Re: gistchoose vs. bloat - Mailing list pgsql-hackers

From Tom Lane
Subject Re: gistchoose vs. bloat
Date
Msg-id 25278.1359061656@sss.pgh.pa.us
Whole thread Raw
In response to Re: gistchoose vs. bloat  (Heikki Linnakangas <hlinnakangas@vmware.com>)
List pgsql-hackers
Heikki Linnakangas <hlinnakangas@vmware.com> writes:
> BTW, one thing that I wondered about this: How expensive is random()? 
> I'm assuming not very, but I don't really know. Alexander's patch called 
> random() for every tuple on the page, while I call it only once for each 
> equal-penalty tuple. If it's really cheap, I think my/Tom's patch could 
> be slightly simplified by always initializing keep_current_best with 
> random() at top of the function, and eliminating the -1 "haven't decided 
> yet" state.

I thought about that too, and concluded that random() is probably
expensive enough that we don't want to call it unnecessarily.

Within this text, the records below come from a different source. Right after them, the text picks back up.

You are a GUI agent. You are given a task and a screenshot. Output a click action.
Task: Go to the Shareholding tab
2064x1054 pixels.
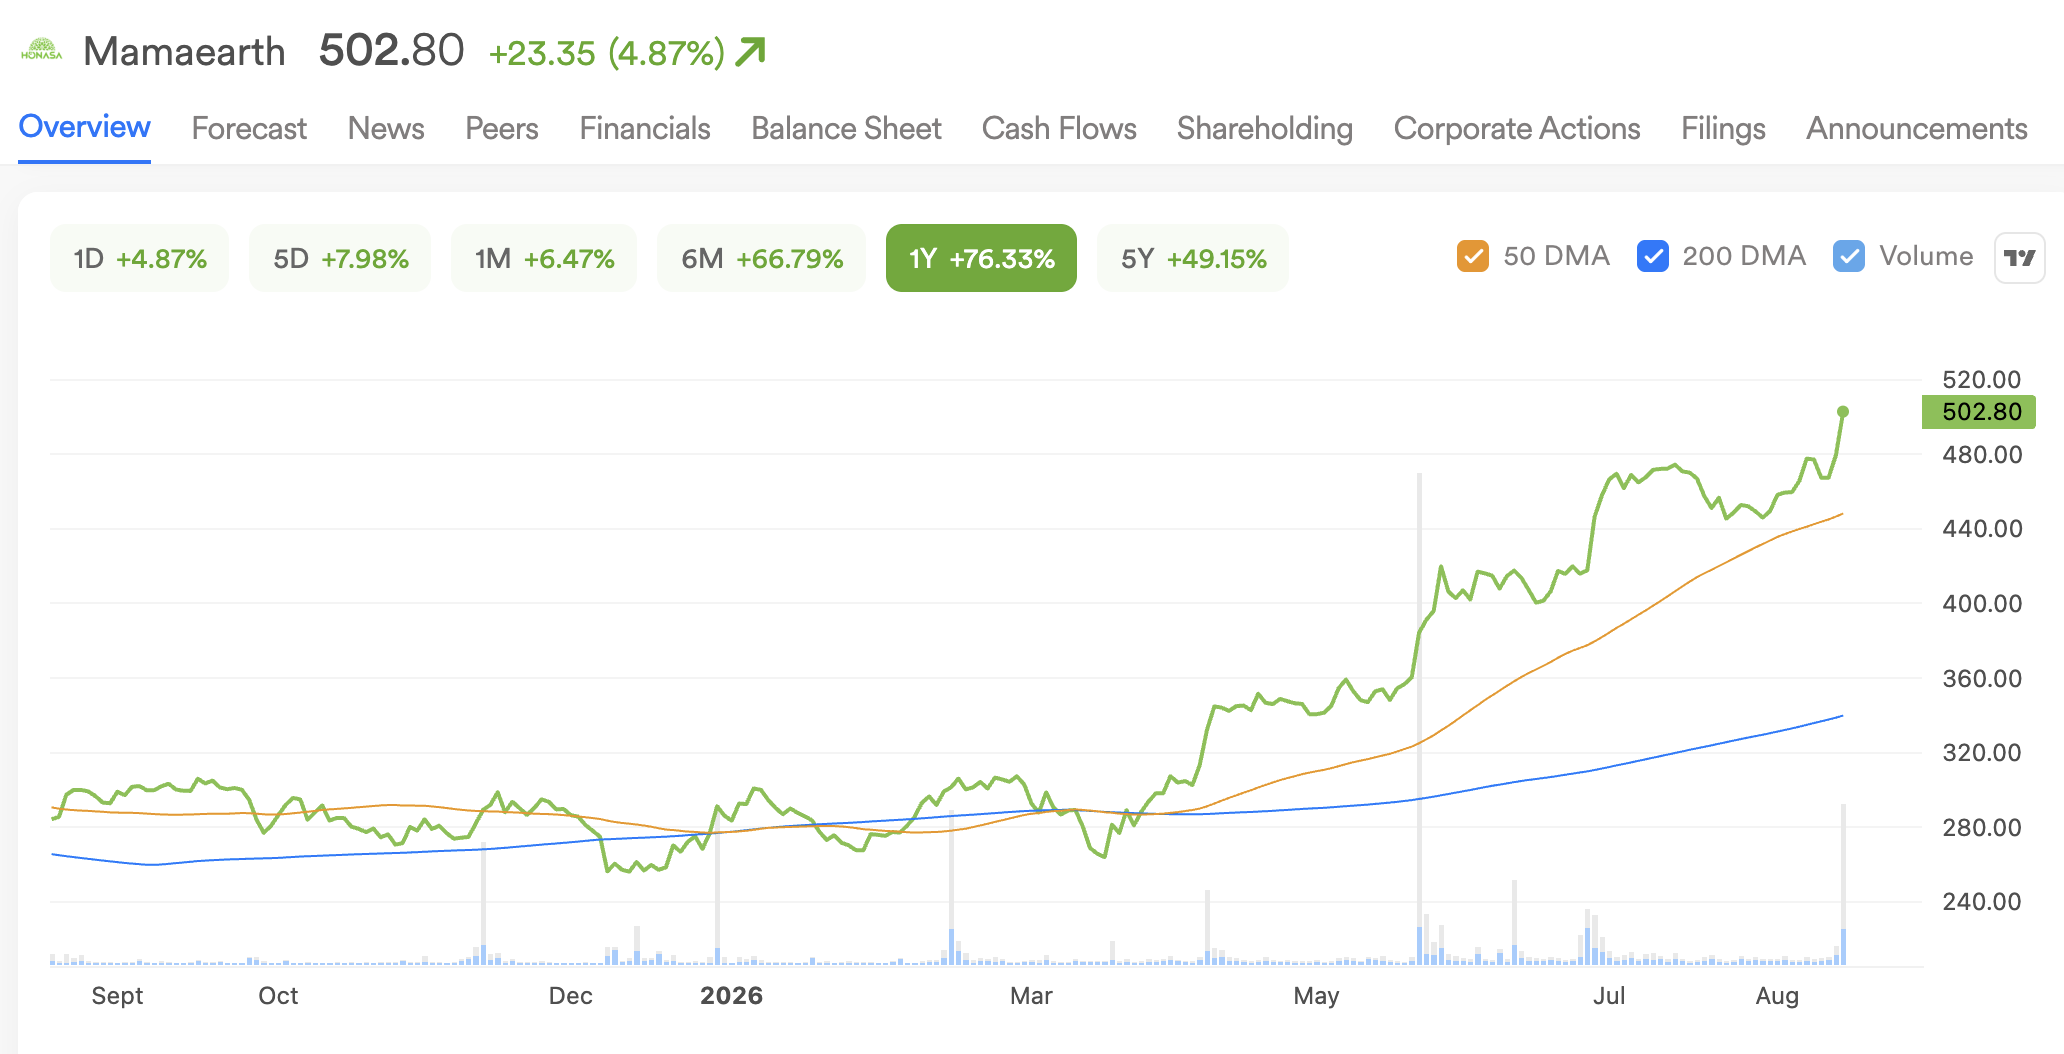tap(1265, 128)
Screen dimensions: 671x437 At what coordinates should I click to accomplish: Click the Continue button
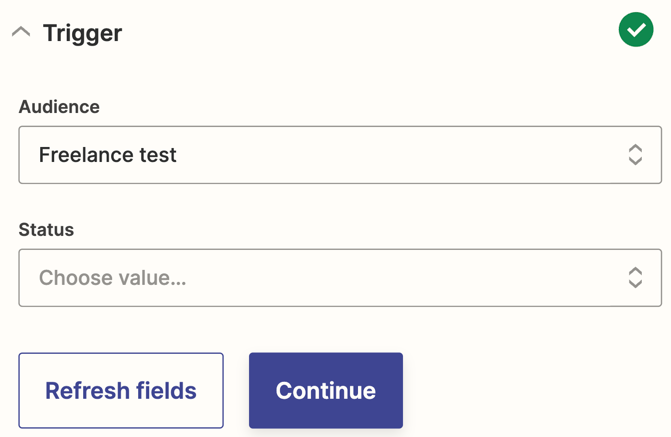(x=326, y=390)

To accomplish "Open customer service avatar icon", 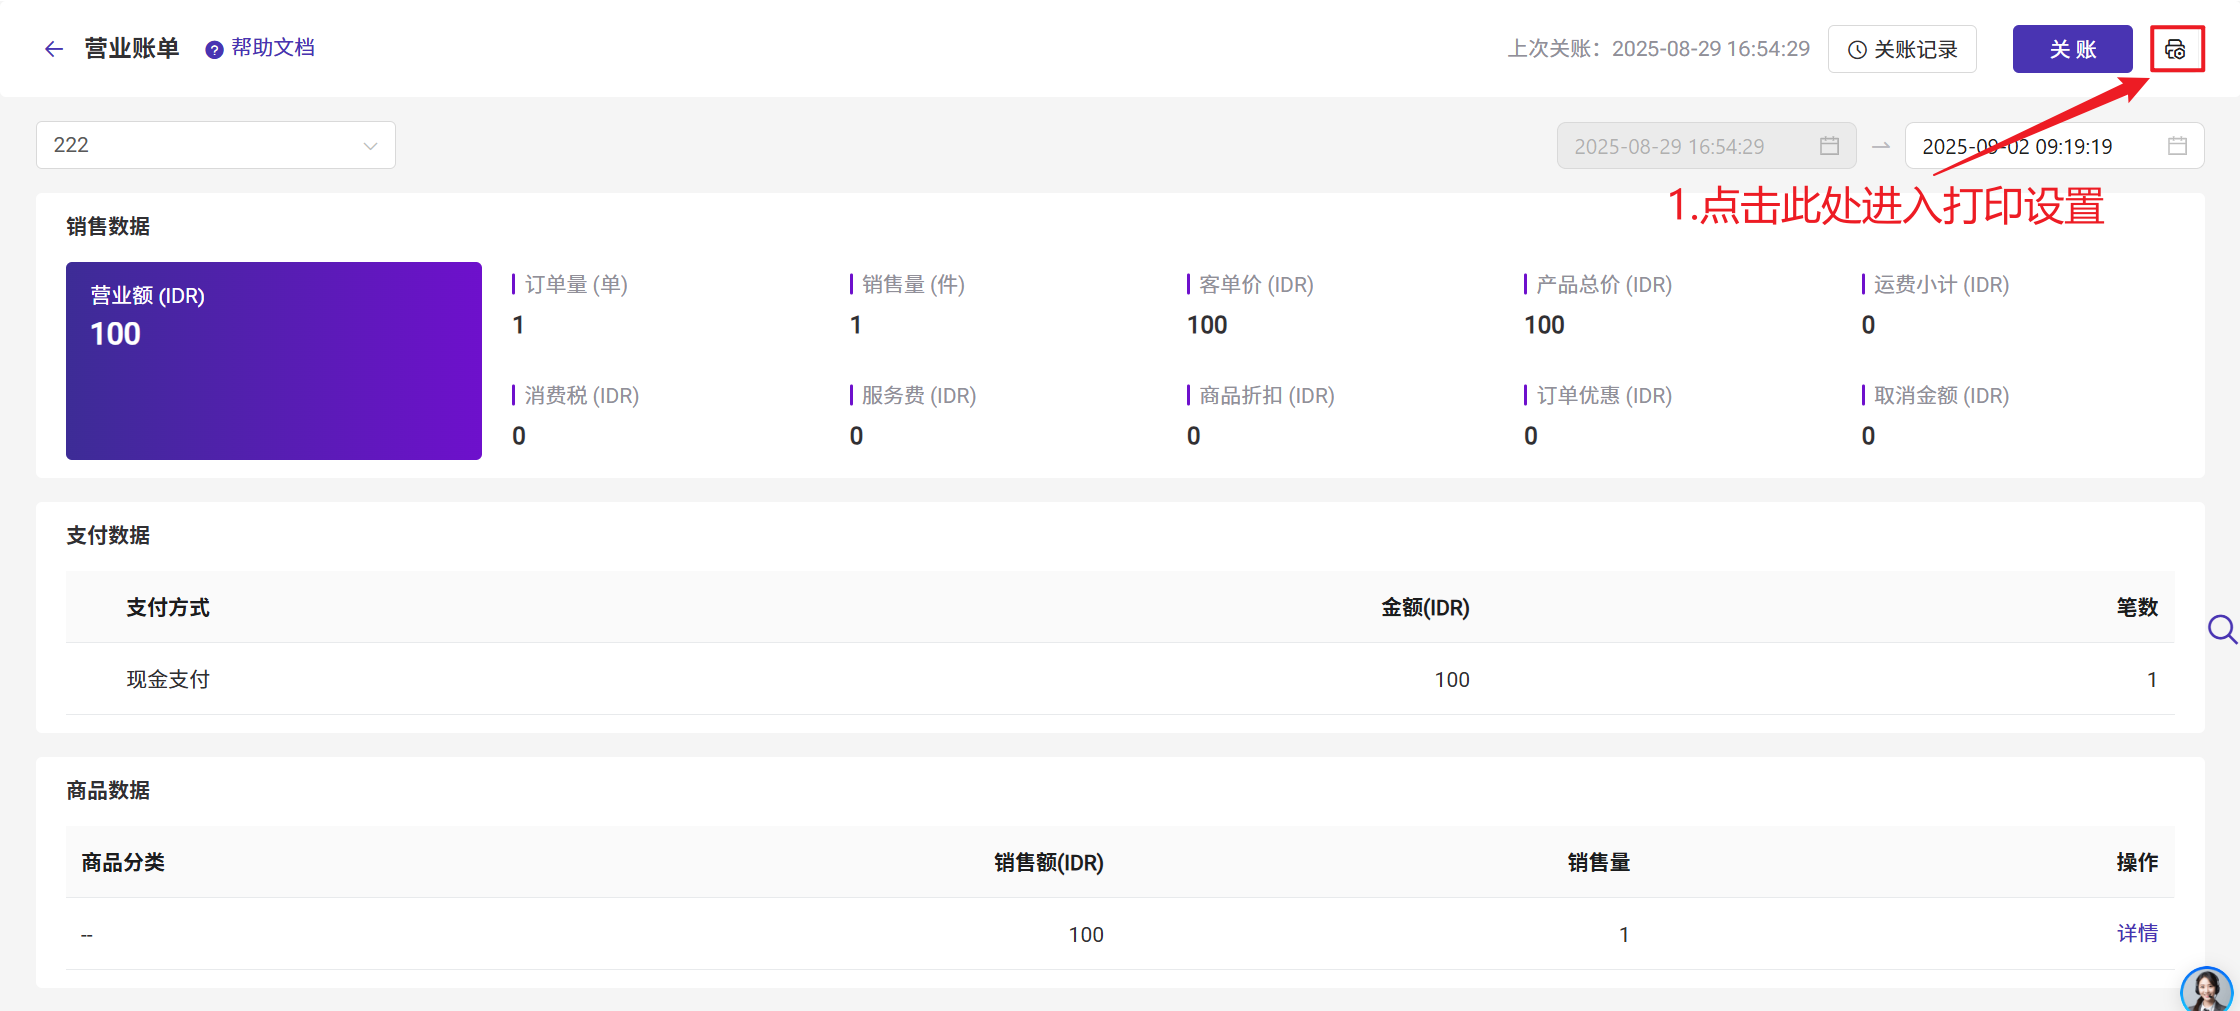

> OTOH, if random() is expensive, I note that we only need one 
> bit of randomness, so we could avoid calling random() so often if we 
> utilized all the bits from each random() call.

Meh.  That would hard-wire the decision that the probability of keeping
a best tuple is exactly 0.5.  I'd rather keep the flexibility to tune it
later.  The way your patch is set up, it seems unlikely that it will
call random() very many times per page, so I'm not that concerned about
minimizing the number of calls further.  (Also, in the probably-common
case that there are no exactly equally good alternatives, this would
actually be a net loss since it would add one unnecessary call.)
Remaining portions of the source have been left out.